▶ **PROBLEM DESCRIPTION**
Carry on the forum thread about spotting immune aggregates, bubbles and folds in tissue images, starting right after its last sentence.

##### PAGE TEXT #####

DigitalSlideArchive / HistomicsTK

A Python toolkit for pathology image analysis algorithms.
https://digitalslidearchive.github.io/HistomicsTK/
Apache License 2.0
390 stars 116 forks source link

Immune structure/folds/bubbles recognition #793

Closed asmagen closed 4 years ago

asmagen commented 4 years ago

What would be the most straightforward method to identify tissue areas with unique cell organization patterns, such as dense immune aggregates or vascular areas, as well as artifacts such as bubbles or folds? Would the tissue boundary recognition with more iterations solve this or would it require an independent classification model per pixel using a CNN for example?

Thanks

kheffah commented 4 years ago

@asmagen I would say you could start by trying to play around a bit with the thresholds for the cellularity detection module:

https://github.com/DigitalSlideArchive/HistomicsTK/blob/master/docs/examples/cellularity_detection_thresholding.ipynb

The default threshold values are fairly good at picking up blood and blue/green sharpie or inking, at least in TCGA. These depend on the color properties, and seem to be fairly robust.

##### DATA LISTING #####

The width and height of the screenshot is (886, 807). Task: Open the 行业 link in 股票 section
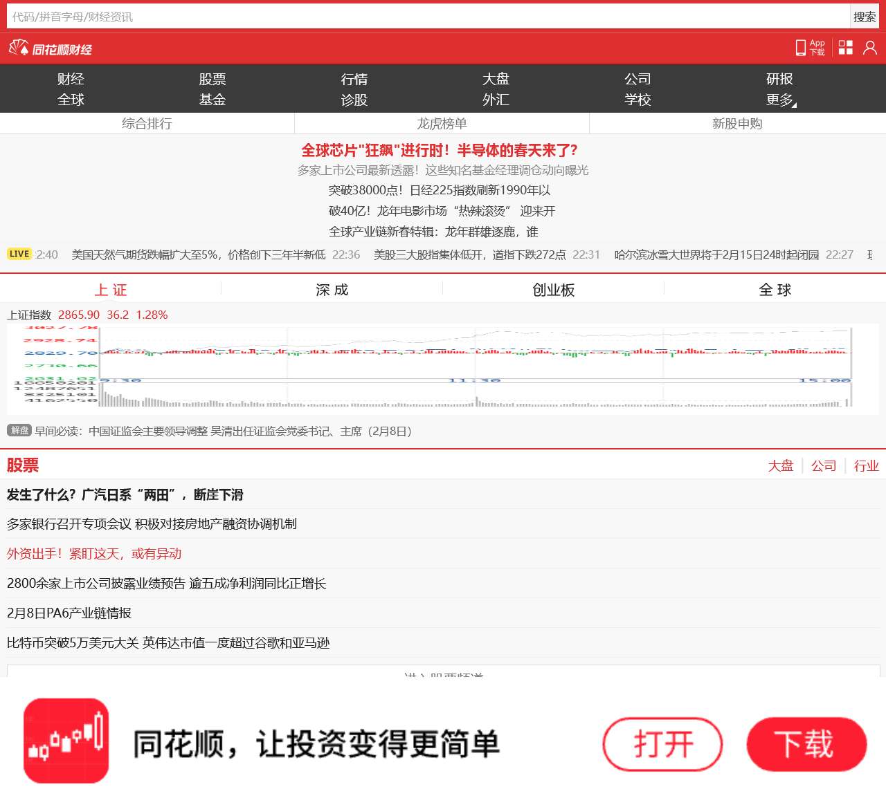pyautogui.click(x=866, y=466)
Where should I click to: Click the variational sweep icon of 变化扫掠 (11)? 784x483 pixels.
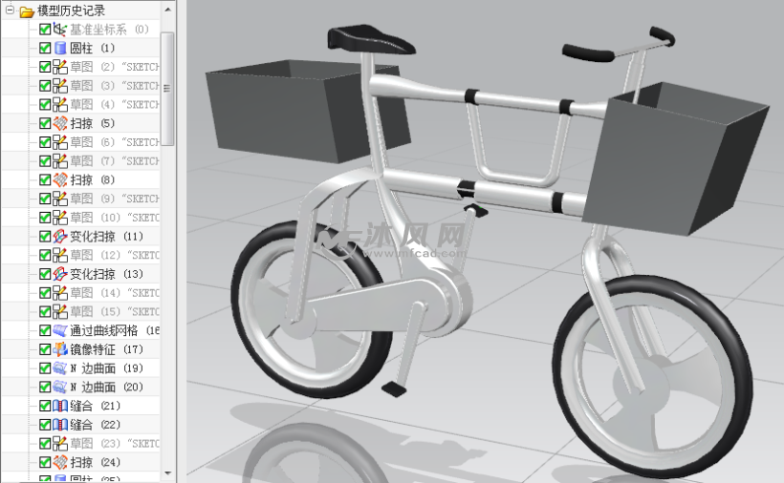[59, 236]
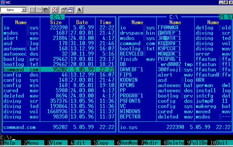
Task: Toggle full screen mode icon
Action: tap(55, 10)
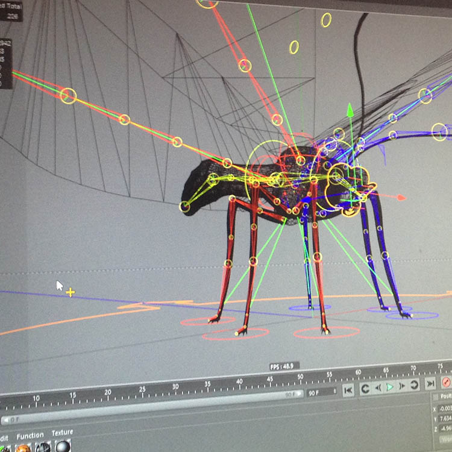The width and height of the screenshot is (452, 452).
Task: Open the Function menu
Action: (30, 436)
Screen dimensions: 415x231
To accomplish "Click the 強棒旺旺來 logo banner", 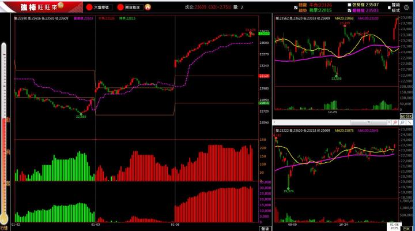I will click(42, 7).
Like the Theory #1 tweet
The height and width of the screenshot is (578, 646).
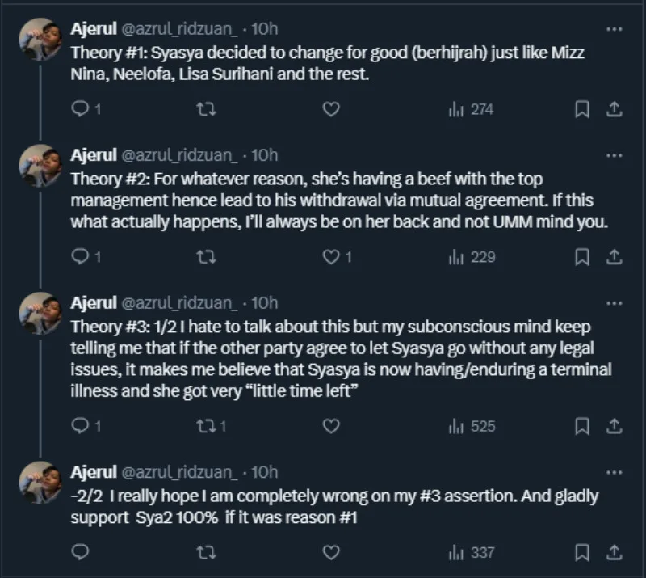330,109
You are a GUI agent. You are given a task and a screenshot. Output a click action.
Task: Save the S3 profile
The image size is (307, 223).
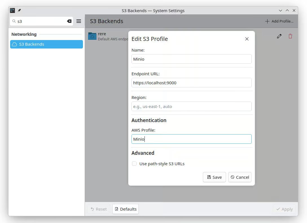(x=214, y=177)
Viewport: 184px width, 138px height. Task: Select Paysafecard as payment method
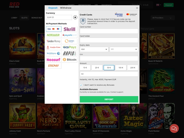(x=69, y=35)
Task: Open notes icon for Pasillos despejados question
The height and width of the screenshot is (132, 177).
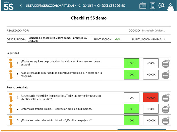Action: (x=166, y=120)
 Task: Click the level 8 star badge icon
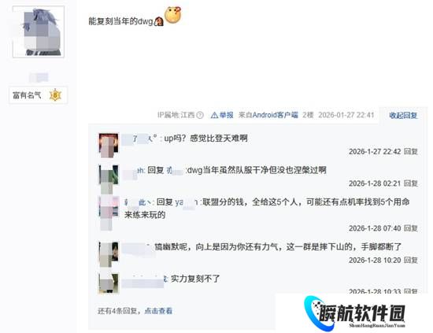[x=55, y=95]
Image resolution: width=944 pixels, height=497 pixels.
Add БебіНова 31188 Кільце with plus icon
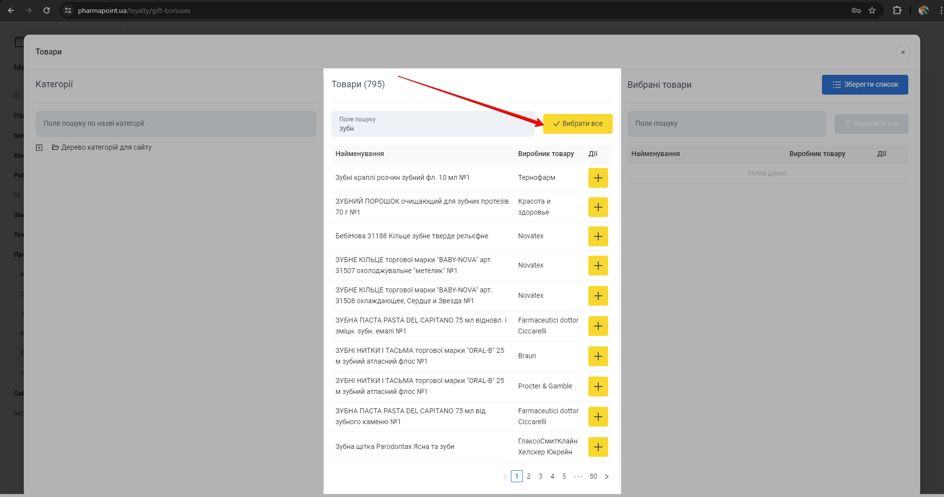(598, 236)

#####

▶ **TASK ANSWER**
If this doesn't work, you may try to play around and perhaps edit the superpixel-based approach, where the slide is decomposed into superpixels and its intensity and texture features are modeled as a mixture of gaussians:

https://github.com/DigitalSlideArchive/HistomicsTK/blob/master/docs/examples/cellularity_detection_superpixels.ipynb

Although to be honest, the superpixel approach requires a lot of tuning and may not be that easy to get to work robustly. Color thresholding is more robust in my experience.

If both of these fail, then perhaps you could try some edge detection or to use some existing frameworks for artifact detection like HistoQC: https://github.com/choosehappy/HistoQC

If you have training data, then a CNN may be ideal for this kind of work as it doesn't require as much tuning and is usually quite robust. You may use the training dataset we described in our paper:

https://github.com/CancerDataScience/CrowdsourcingDataset-Amgadetal2019

which does contain training data for immune infiltrates, blood pools, and small blood vessels in breast cancer.

kheffah commented 4 years ago

I'm assuming this addresses the question and closing. Feel free to re-open.